Corporation’s Right to Purchase Shares Transferred into a Trust. The Trustee of a Trust shall be deemed to have offered each Excess Share that has been transferred into such Trust for sale to the Company at a price for such Excess Share equal to the lesser of (A) the Market Price of such Excess Share on the date that the Company accepts such offer, and (B) the Proposed Transfer Price, the Status Change Price or the Deemed Original Issuance Price, as the case may be, of such Excess Share.  The Company shall have the right to accept such offer until the Trustee has sold (or been deemed to have sold) such Excess Share pursuant to clause (i), (ii), (iii), (iv) or (v) of Section 7(c) of this Article EIGHTH.  Upon such sale of the Excess Share to the Company, the Restricted Person with respect to such Excess Share shall receive the proceeds of such sale (net of broker’s commissions and other selling expenses, applicable taxes, and other costs and expenses of the Trust), subject to further downward adjustment pursuant to Section 7(e) of this Article EIGHTH.

13


 

 

e.

Additional Payment-Related Provisions.

 

i.

In the event of the sale of an Excess Share by the applicable Trustee pursuant to Section 7(c) or (d) of this Article EIGHTH, such Trustee, in its sole discretion, may reduce the amount payable to the Restricted Person with respect to such Excess Share pursuant to such Section by the sum of the amounts of the dividends and distributions described in Section 7(b)(ii) of this Article EIGHTH received by such Restricted Person with respect to such Excess Share and which such Restricted Person has not paid over to the Trustee.

 

ii.

In the event of the sale of an Excess Share by the applicable Trustee pursuant to Section 7(c) or (d) of this Article EIGHTH, such Trustee shall promptly pay to the Charitable Beneficiary of the applicable Trust, an amount equal to (A) the remaining proceeds of such sale, net of (1) broker’s commissions and other selling expenses, applicable taxes, and other costs and expenses of such Trust and (2) the amount paid by the Trustee to the Restricted Person with respect to such Excess Share pursuant to this Section 7, and (B) the amount of any dividends or distributions with respect to such Excess Share held by the Trust, net of taxes and other costs and expenses of such Trust.

 

f.

Termination of Charitable Beneficiary's Interest.
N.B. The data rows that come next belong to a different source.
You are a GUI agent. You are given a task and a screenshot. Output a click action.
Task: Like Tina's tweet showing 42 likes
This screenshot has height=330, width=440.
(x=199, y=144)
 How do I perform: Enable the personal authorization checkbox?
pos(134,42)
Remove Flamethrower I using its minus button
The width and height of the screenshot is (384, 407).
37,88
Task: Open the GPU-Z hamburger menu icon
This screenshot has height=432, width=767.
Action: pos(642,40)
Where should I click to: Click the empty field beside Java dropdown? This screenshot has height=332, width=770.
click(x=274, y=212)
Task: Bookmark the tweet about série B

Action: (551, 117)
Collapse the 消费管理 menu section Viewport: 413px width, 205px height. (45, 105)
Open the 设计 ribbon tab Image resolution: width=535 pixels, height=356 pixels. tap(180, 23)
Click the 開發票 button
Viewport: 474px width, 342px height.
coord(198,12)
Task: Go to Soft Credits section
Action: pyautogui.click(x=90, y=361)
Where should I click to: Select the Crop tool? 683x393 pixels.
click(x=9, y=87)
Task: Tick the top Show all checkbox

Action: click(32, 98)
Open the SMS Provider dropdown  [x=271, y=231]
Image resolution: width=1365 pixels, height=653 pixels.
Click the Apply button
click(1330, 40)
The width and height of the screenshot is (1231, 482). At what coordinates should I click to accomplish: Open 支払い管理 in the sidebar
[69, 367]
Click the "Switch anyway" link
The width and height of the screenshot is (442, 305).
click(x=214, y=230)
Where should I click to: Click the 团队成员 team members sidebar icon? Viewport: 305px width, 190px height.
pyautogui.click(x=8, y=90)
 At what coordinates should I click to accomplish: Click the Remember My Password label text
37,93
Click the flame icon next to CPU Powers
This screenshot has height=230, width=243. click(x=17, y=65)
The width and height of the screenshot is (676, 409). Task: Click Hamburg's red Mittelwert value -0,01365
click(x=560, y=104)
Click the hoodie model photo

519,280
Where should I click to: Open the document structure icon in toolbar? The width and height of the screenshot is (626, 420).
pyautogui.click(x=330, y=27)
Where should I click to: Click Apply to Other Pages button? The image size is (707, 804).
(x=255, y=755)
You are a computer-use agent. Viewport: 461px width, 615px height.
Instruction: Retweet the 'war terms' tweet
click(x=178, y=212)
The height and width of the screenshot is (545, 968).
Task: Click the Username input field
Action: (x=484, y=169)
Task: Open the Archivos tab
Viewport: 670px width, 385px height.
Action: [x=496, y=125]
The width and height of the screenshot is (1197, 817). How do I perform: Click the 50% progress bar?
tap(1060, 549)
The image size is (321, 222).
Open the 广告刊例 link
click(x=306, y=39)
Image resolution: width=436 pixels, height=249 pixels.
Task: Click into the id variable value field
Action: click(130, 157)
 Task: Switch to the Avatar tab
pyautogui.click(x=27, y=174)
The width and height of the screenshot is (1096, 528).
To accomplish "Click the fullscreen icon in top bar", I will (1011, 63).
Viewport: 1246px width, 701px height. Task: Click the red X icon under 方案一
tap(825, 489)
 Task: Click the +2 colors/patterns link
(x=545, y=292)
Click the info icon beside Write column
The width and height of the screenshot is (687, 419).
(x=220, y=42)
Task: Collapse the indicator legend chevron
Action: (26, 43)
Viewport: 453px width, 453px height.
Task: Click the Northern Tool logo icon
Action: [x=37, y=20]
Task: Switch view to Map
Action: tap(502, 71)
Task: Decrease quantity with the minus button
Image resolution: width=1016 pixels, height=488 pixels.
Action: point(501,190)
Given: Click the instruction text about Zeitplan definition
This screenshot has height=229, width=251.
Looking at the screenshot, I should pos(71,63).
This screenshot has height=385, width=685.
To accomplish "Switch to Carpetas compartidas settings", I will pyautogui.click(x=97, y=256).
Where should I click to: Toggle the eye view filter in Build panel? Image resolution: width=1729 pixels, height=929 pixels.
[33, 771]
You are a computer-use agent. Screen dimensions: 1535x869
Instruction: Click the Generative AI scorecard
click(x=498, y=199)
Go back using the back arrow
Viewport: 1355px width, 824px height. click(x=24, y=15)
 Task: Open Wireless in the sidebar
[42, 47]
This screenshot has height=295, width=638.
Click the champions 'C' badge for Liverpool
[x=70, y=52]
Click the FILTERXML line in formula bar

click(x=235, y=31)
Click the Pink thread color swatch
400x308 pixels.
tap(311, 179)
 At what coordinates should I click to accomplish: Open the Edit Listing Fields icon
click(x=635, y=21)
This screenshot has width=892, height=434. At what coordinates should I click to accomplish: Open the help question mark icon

Upon the sale of an Excess Share by the applicable Trustee pursuant to Section 7(c) or (d) of this Article and the payment of the related amount (if any) to the Charitable Beneficiary of the applicable Trust pursuant to Section 7(e)(ii) of this Article EIGHTH, such Charitable Beneficiary’s interest in such Excess Share shall terminate.

 

8.

Redemption.

 

a.

If the automatic transfer of an Excess Share into a Trust pursuant to Section 6(a) of this Article EIGHTH, together with any other automatic transfers of Excess Shares into Trusts pursuant to Section 6(a) of this Article EIGHTH, would not be effective, for any reason whatsoever, including a determination by the Company that it is not, or may not be, effective, to prevent the beneficial ownership by Non-U.S. Citizens of shares of the class or series of capital stock of the Company of which such Excess Share is a part from exceeding the applicable Permitted Percentage for such class or series, then, in lieu of such automatic transfer into such Trust, the Company, by action of the Board of Directors (or any duly authorized committee thereof), in its sole discretion, shall have the power to redeem, unless such redemption is not permitted under the DGCL or other provisions of applicable law, such Excess Share, provided that the Company shall not have any obligation under this Section 8 to redeem any one or more Excess Shares.

14


 

 

b.

Until such time as any Excess Shares subject to redemption by the Company pursuant to this Section 8 are so redeemed by the Company at its option and beginning on the first Excess Share Date for the classes or series of the Company’s capital stock of which such Excess Shares are a part,

 

i.

the holders of such Excess Shares subject to redemption shall (so long as such Excess Shares exist) not be entitled to any voting rights with respect to such Excess Shares, and

 

ii.

the Company shall (so long as such Excess Shares exist) pay into an escrow account dividends and any other distributions (upon liquidation or otherwise) in respect of such Excess Shares.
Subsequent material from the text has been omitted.